**Exercise brief**
Continue the blog post below about replacing alcohol units with millilitres, starting after its final sentence, not the listing that follows it.

**Document passage**
According To Me: Forget Units, Embrace Millilitres

drunkmdRemember last July when I explained how I actually tasted beer? This is another one of those posts. Not looking to convince you of anything but just to set out what I actually do.

First, let me get this out of the way. One of the oddest things about beer is how it triggers a particular sort of outrage. We see it often in relation to the libertarian response to public safety advocates lobbying for lowering the levels of acceptable blood alcohol for drivers. My rights! The stats are wrong! The lawyers are lining their pockets! We see the same sort of thing when public health officers bring out advice about lowering your alcohol intake. My rights! The stats are wrong! The doctors are lining their pockets! I find these complaints boring and odd. Amateur LLBs meeting amateur MDs. They come across a bit addled or at least conflicted in ways that I don’t get. And a bit like a 1950’s TV ad for smoking. Certainly, killing yourself off early is preferable to killing off others but still… who really is driven to strongly react to folk seeing to reduce, you know, death. I bet these days even aging 1970s rock stars might be more inclined to wonder what a few fewer trips to the cookie jar might have meant to one’s latter years. If booze means that much to you, find something else to care about. Get a hobby. Or a fish. Find happiness in a snowflake FFS.

But… I am not here to point fingers and certainly not name names. Folk live their own lives and can react to these things as they see fit as long as they don’t harm others. Yet there is one thing I think would help immensely with the dialogue generally. Get rid of the idea of the “unit” that the public health advocacy is based upon. It just fogs up the whole discussion. You see it in Canada. You see it in the UK. Here, we still live in the 15 drink universe. In the UK, the outrage is the announcement of the 14 unit week. Yet what is a unit to you? Nothing. You require an online calculator to understand the implications. And no one is looking at one of those mid-session. By creating an arbitrary standard, you do not describe the experience as the people you are advocating to experience it. It muddles and befuddles.

**Entries**

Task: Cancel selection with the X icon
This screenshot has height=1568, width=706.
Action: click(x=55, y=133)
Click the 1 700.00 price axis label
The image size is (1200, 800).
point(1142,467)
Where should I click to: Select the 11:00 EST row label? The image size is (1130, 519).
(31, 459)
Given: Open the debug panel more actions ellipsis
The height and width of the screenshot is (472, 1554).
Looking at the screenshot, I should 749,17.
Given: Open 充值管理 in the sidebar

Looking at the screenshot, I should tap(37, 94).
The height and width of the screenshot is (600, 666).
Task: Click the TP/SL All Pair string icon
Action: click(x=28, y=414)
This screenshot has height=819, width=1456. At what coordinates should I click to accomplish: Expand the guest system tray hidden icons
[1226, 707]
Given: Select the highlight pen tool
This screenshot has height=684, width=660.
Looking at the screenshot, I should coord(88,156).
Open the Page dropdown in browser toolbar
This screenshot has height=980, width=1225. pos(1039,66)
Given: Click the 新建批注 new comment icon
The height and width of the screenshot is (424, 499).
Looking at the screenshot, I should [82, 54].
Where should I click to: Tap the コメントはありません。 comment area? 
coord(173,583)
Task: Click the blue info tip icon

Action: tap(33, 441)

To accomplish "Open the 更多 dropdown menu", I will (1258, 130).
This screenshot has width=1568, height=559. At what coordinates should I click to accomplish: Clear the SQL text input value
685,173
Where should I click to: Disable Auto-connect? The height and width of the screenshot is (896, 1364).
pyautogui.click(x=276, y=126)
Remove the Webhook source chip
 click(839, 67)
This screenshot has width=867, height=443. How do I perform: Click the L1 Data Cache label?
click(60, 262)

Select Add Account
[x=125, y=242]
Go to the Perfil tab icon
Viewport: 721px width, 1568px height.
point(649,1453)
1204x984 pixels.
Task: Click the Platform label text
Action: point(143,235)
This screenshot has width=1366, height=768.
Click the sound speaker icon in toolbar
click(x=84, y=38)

**Answer to the problem**
There is a better way. Milliliters of pure alcohol. Let’s stick with Canada as I never could figure out the UK model.* There are 17.05 ml of pure alcohol in a standard 12 ounce standard 5% bottle of Canadian beer. We like standards. Canadians are obsessed with 5% beer. If a beer has only 4.8%, it’s is dishwater. Another at 5.2% is Satan’s route to your soul. We are very regular in these matters. So the prime unit is really 17 milliliters. Which means 15 of them for a Canadian man in a week is 255 ml. A 750 ml bottle of what most call hard liquor (aka spirits) also comes in as another Canadian standard: 40% alcohol. Which means a bottle of hard liquor has 300 ml of pure alcohol. Are you with me? Good. Wine is trickier as wine has a range of strengths. Light whites can be 9% or under while reds commonly top 14%. But they come in 750 ml bottles. So the quick mental calculation is based around three-quarters. Meaning a 750 ml bottle of mid-weight 12% wine has 90 ml of pure alcohol. 17 goes into 90 around five times. Five servings in a bottle of wine. Simple. You see where I am going?

Which means the average standard week recommended drinking per adult is a bit less than a 750 ml bottles of hard liquor or three bottles of wine or 15 bottles of beer. I don’t know about you but not only does that not seem like a small amount – it also does not seem to be equal. I would likely think myself a bit of a loser if I gunned a large bottle of, say, Gordons or Dewars a week. Three bottles of wine each seems a bit much, too, especially as I would be sharing that over the dinner table with another but I suppose I would feel a bit better about splitting a bottle of wine a night than I would being that gin bomber draining alky even if it might cost me twice as much. And, you know, the beer doesn’t seem like all that little at all. I wouldn’t want to have two or three beers a day most days of the week – but, again, I also would not feel like a gin dipso if I had fifteen in a seven day span. I certainly would not be sitting down to go on about the nanny state… in public… on the internet.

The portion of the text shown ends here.